>> start MATERIALS PROVIDED
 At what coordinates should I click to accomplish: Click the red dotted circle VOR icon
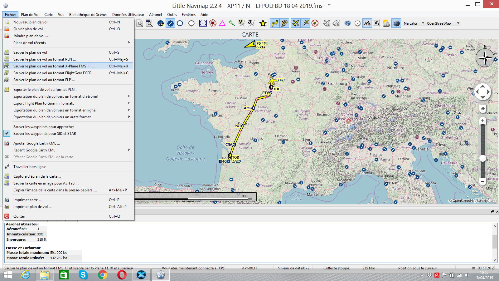(213, 23)
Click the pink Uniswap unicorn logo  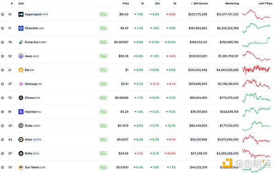tap(21, 84)
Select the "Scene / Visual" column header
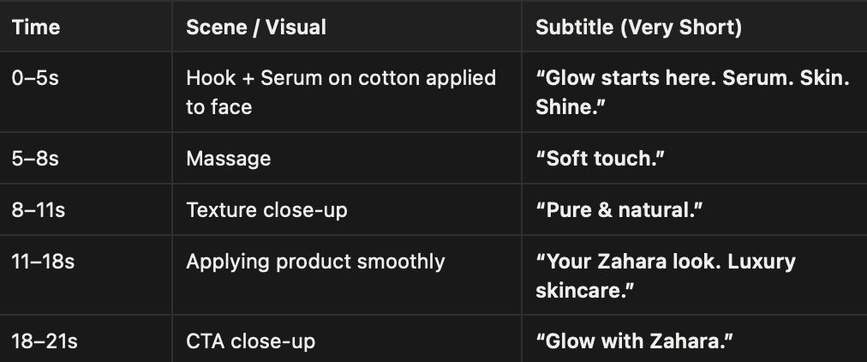867x362 pixels. [255, 27]
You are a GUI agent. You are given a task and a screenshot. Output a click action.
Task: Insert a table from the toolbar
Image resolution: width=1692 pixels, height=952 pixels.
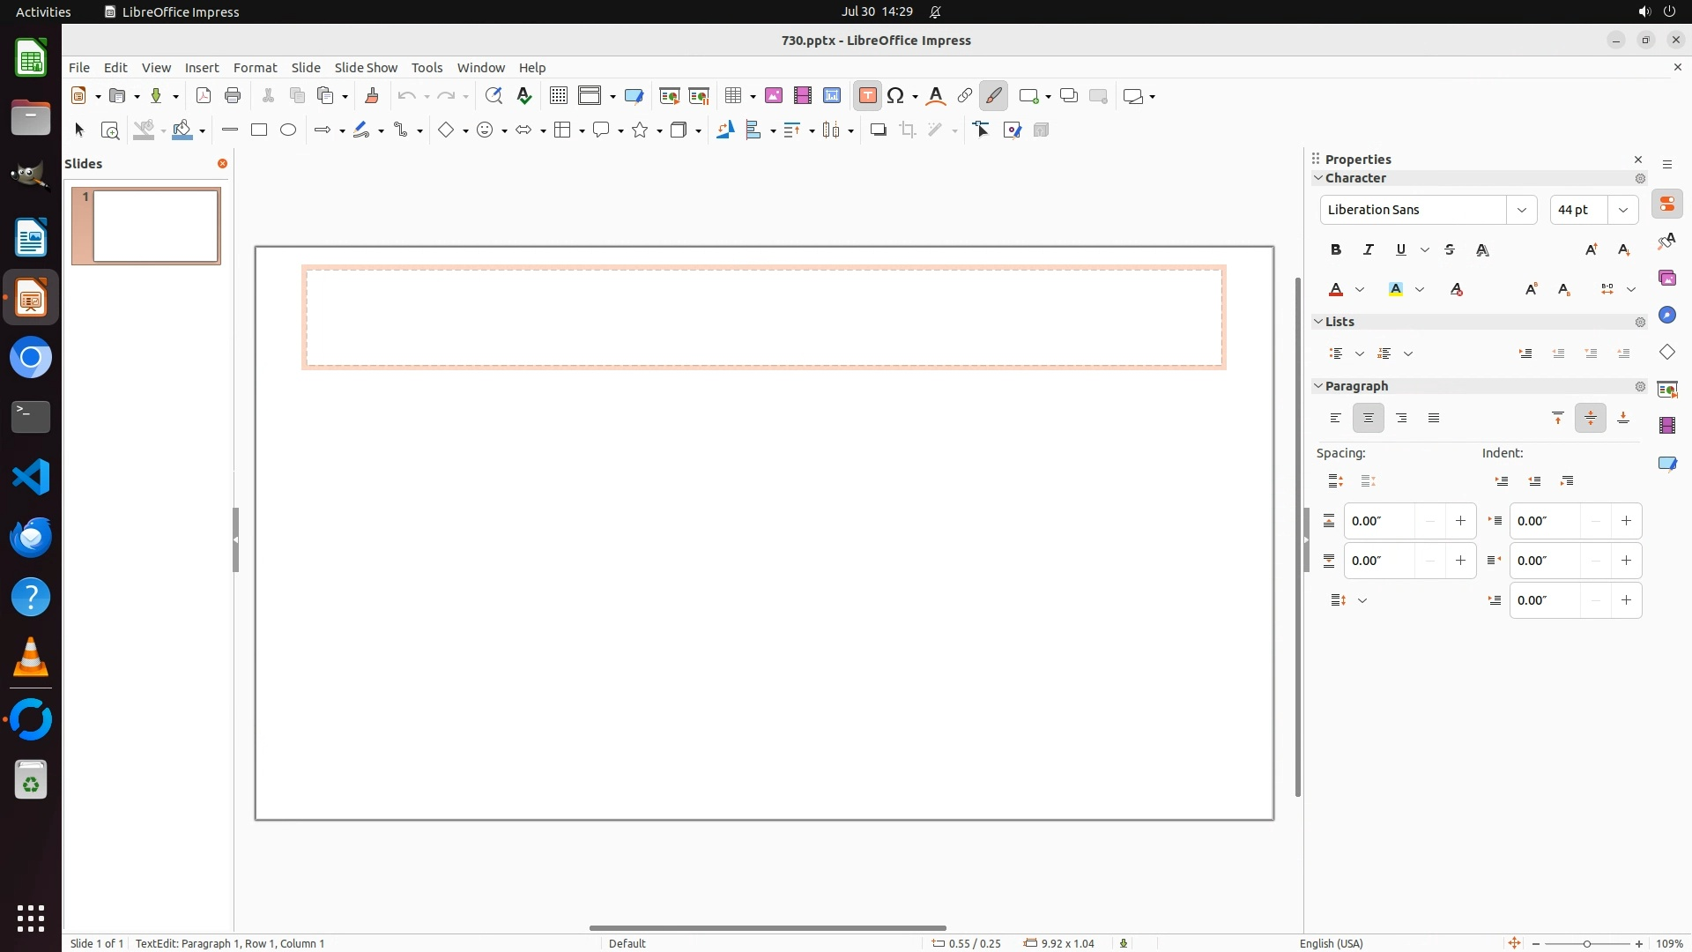(732, 96)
>> end MATERIALS PROVIDED
PROBLEM DETAILS:
Please write out the records again, starting with the line with "You are a GUI" and going on through the end of the records, with every answer coordinate increased by 56. Leave the pictures out.

ANSWER BELOW:
You are a GUI agent. You are given a task and a screenshot. Output a click action.
Task: Insert a table from the toolbar
Image resolution: width=1692 pixels, height=952 pixels.
(788, 152)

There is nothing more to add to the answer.